Наступило безвластие. Крестьяне бесчинствовали, разоряли усадьбу. Священник попытался припугнуть мужика, рубившего карету. А тот огрызнулся: "Я теперь Петра Матвеевича не боюсь; пусть он покажется, я и ему брюхо балахоном распущу!.."»

После разгрома Наполеона и ухода французов свирепый барин вернулся в Спасское и напомнил крестьянам, что ему кто-то грозился брюхо балахоном распустить. Мужики выдали виновных. «Их секли так сильно, что уже идти они сами не могли, и Домой их отнесли на рогожах». Так, по записи К.Леонтьева, закончил свой рассказ старый дьякон, очевидец событий двенадцатого года. (Заметим, что в недавнюю эпоху коллективизации взбунтовавшиеся крестьяне так легко не отделались бы: кое-кто был бы расстрелян, а других отправили бы на Беломор или на Колыму.)

Чем же был Петр Матвеевич привлекателен? А вот чем — вспоминает его внук, со слов матери. — Красивый и надменный, дед был «во многих случаях великодушный рыцарь, ненавистник лжи, лихоимства и двуличности, смелый до того, что в то время решился он кинуться с саблей на губернатора, когда тот позволил себе усомниться в истине его слов... слуга Государю и Отечеству преданный, энергический и верный, любитель стихотворства и всего прекрасного».
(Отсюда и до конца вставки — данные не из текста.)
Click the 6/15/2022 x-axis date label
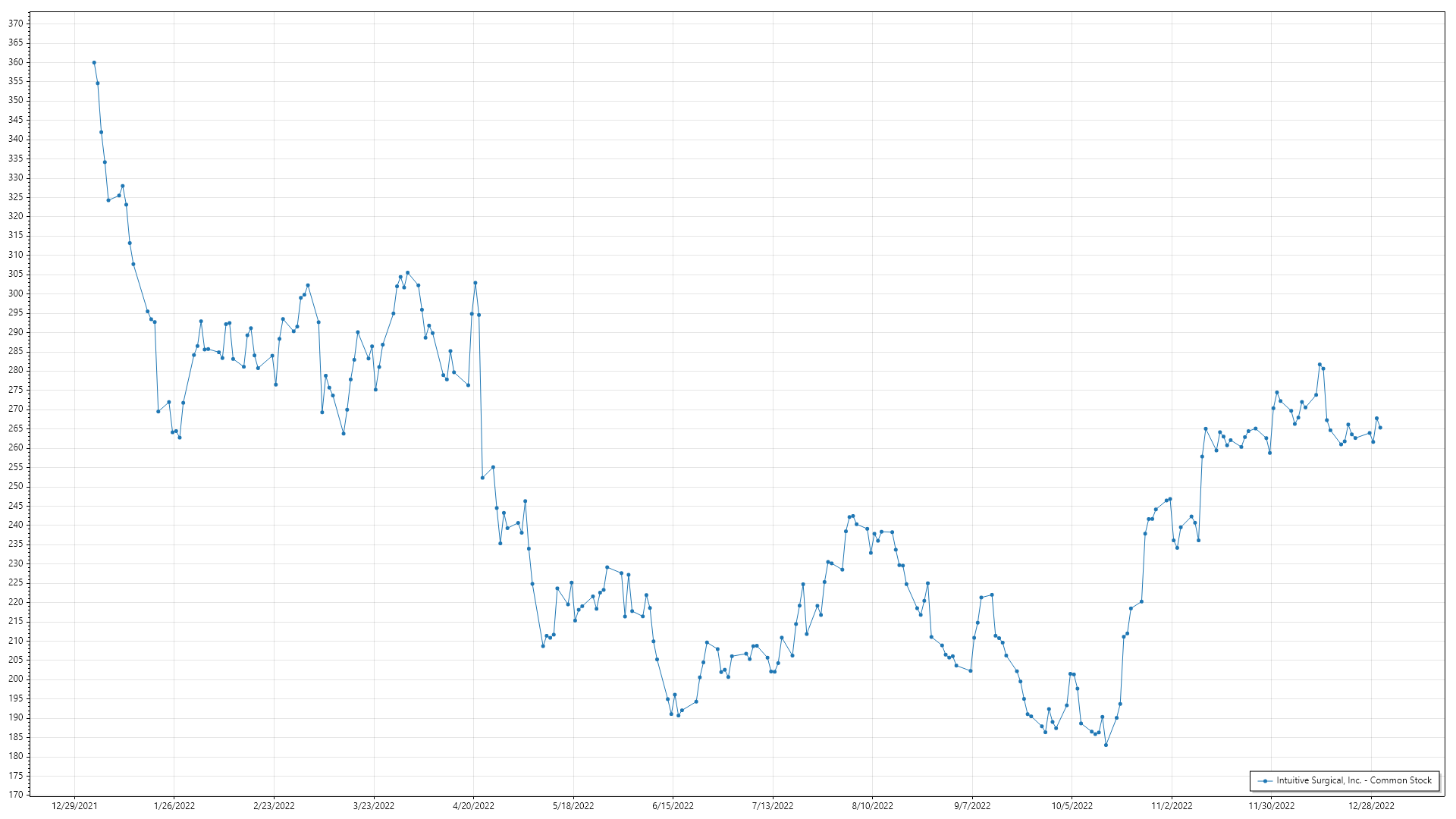The height and width of the screenshot is (819, 1456). (x=673, y=806)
Один знакомый помещик в его присутствии похвастался тем, что отдал в ополчение никуда не годных крепостных своих: «Они до места-то не дойдут!» Петр Матвеевич тут же, при всем честном народе, отстегал нерадивого помещика арапником. Внук уродился в деда. И он, слуга Государю и Отечеству преданный, горяч был на расправу. В начале 60-х гг. на острове Крите он отхлестал французского консула — за непочтительный отзыв о России. Все же дворянские нравы в XIX веке «измельчали»: при всей своей вспыльчивости, внук уже никого душить не мог! Но в продолжение тридцати лет он проповедовал: мягкость хороша в личных отношениях, но не в политике, внешней и внутренней. И, как мы увидим, вся эта жестокость проповедовалась им, «хищным эстетом», во имя красоты, которую и дед по-своему любил, хотя едва ли занимался эстетикой...
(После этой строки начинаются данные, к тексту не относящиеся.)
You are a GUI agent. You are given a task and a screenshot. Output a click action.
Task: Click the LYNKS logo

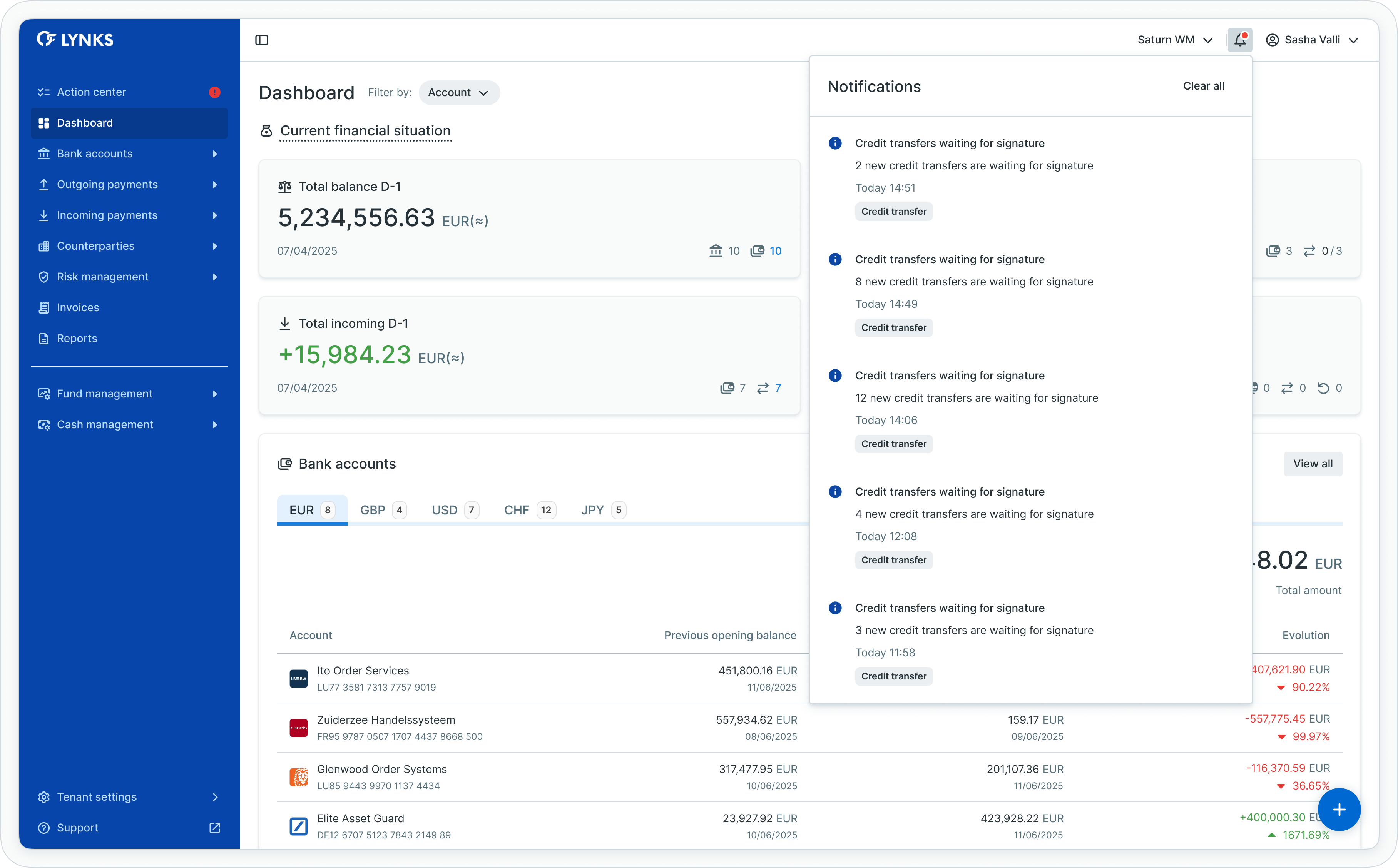[75, 40]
Если дед был семейным тираном, самодуром и вместе с тем «рыцарем», то его внук, Константин Николаевич, проявил свое деспотическое своеволие и донкихотское благородство в книгах, в своей философии истории. Если дед — яблоня, а внук — яблочко, то оно недалеко от яблони упало. По крайней мере, так казалось самому Леонтьеву, который дедом своим очень гордился.